**Exercise prompt**
Scan the material below for lines with the word "agent" and reply with how many there are, nothing else.

╔══

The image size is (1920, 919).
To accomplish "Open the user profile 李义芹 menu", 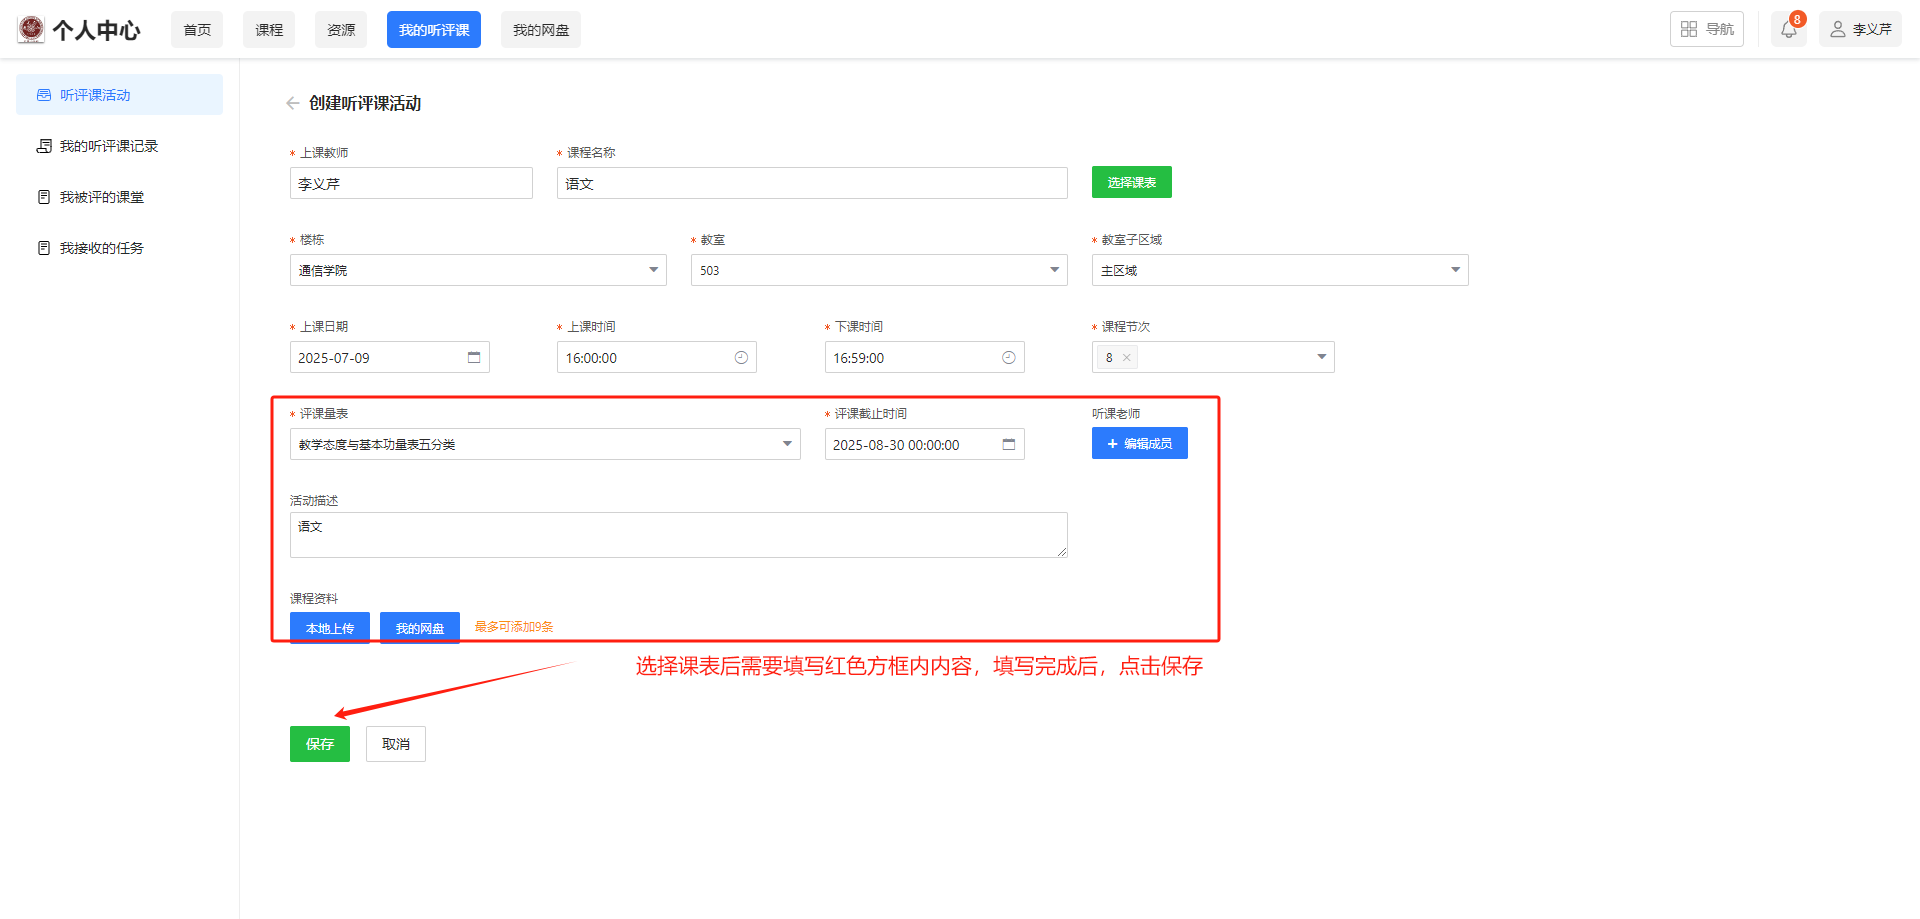I will pos(1860,30).
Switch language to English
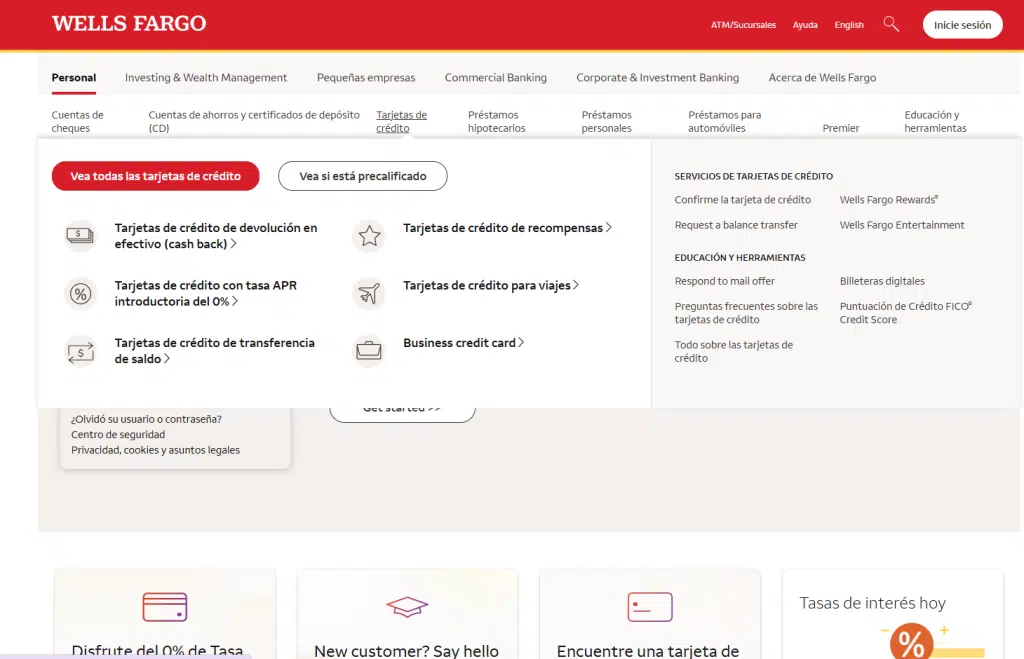1024x659 pixels. tap(849, 25)
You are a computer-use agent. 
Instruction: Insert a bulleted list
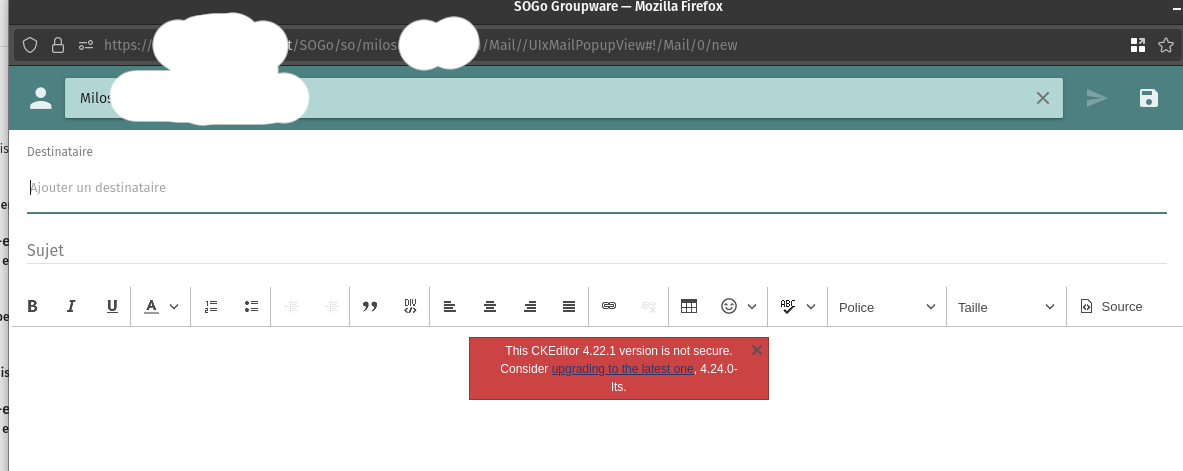click(251, 307)
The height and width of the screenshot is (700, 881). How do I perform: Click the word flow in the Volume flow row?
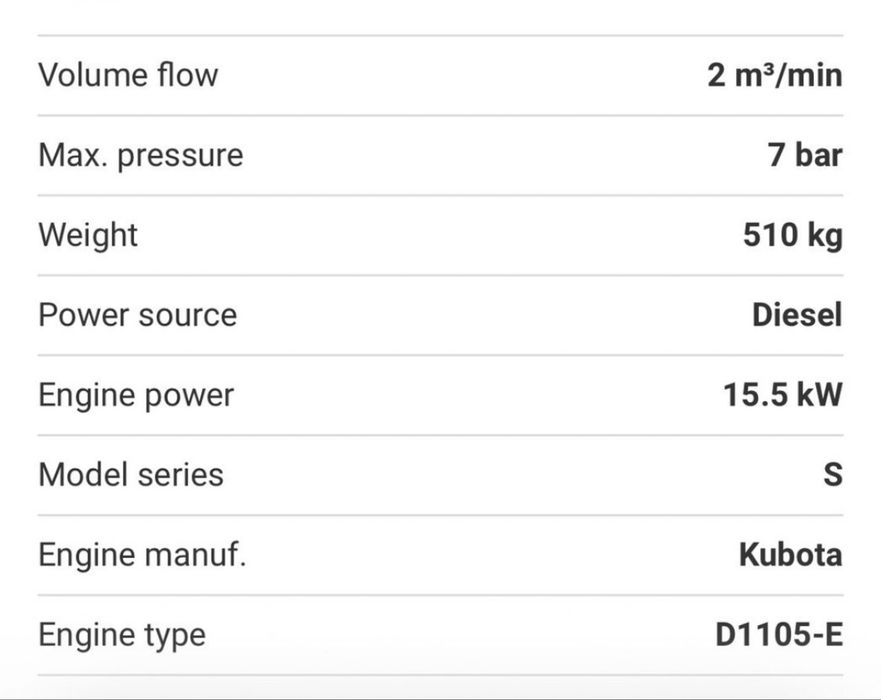188,75
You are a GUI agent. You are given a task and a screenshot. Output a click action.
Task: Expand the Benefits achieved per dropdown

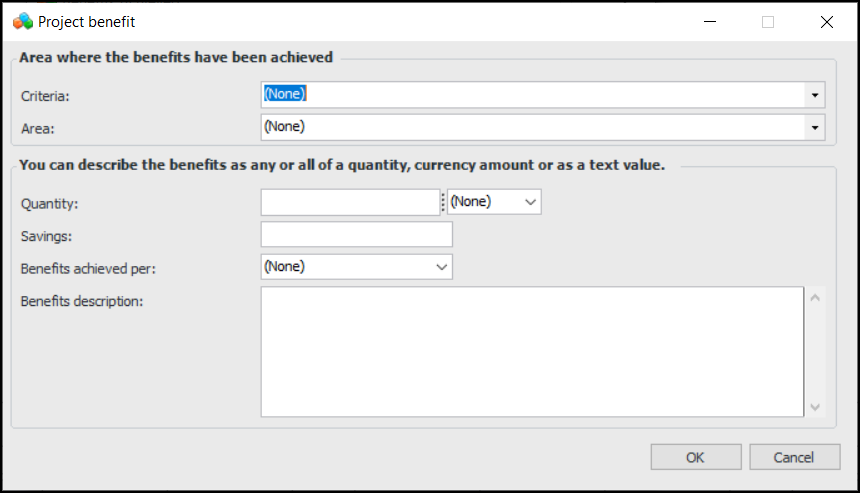442,267
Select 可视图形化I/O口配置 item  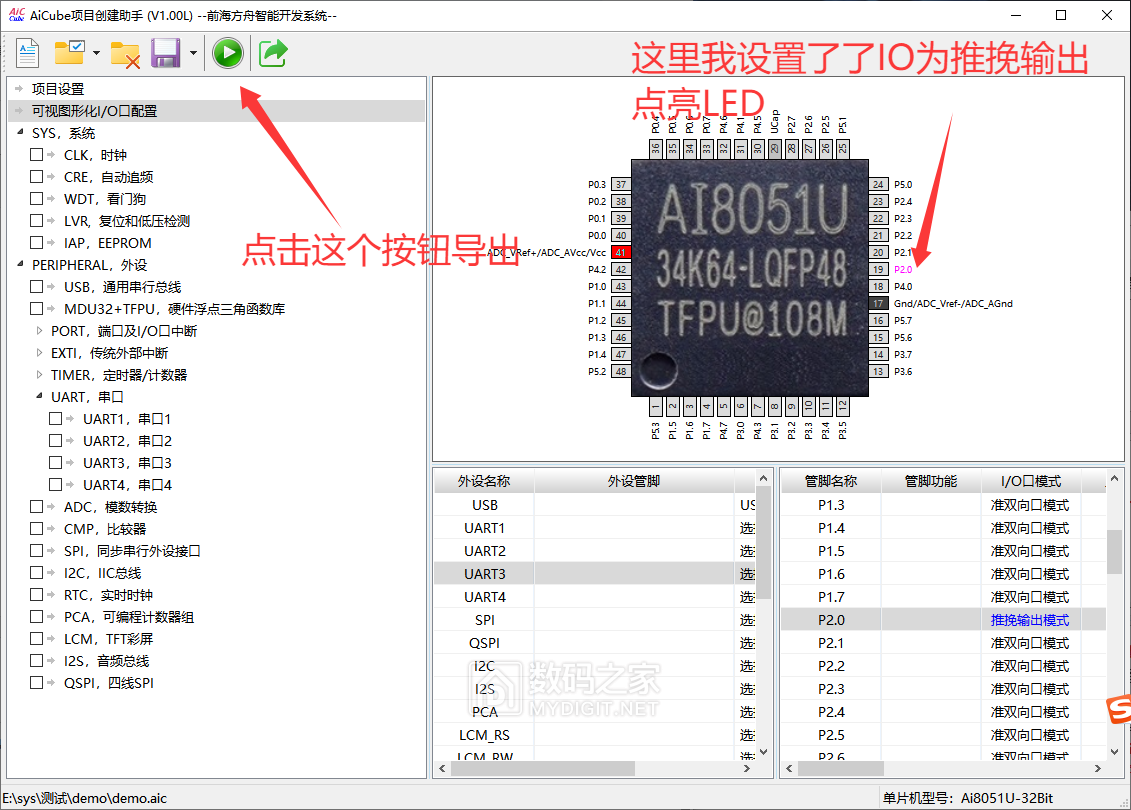pos(94,111)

╚══

**Response to the task**
2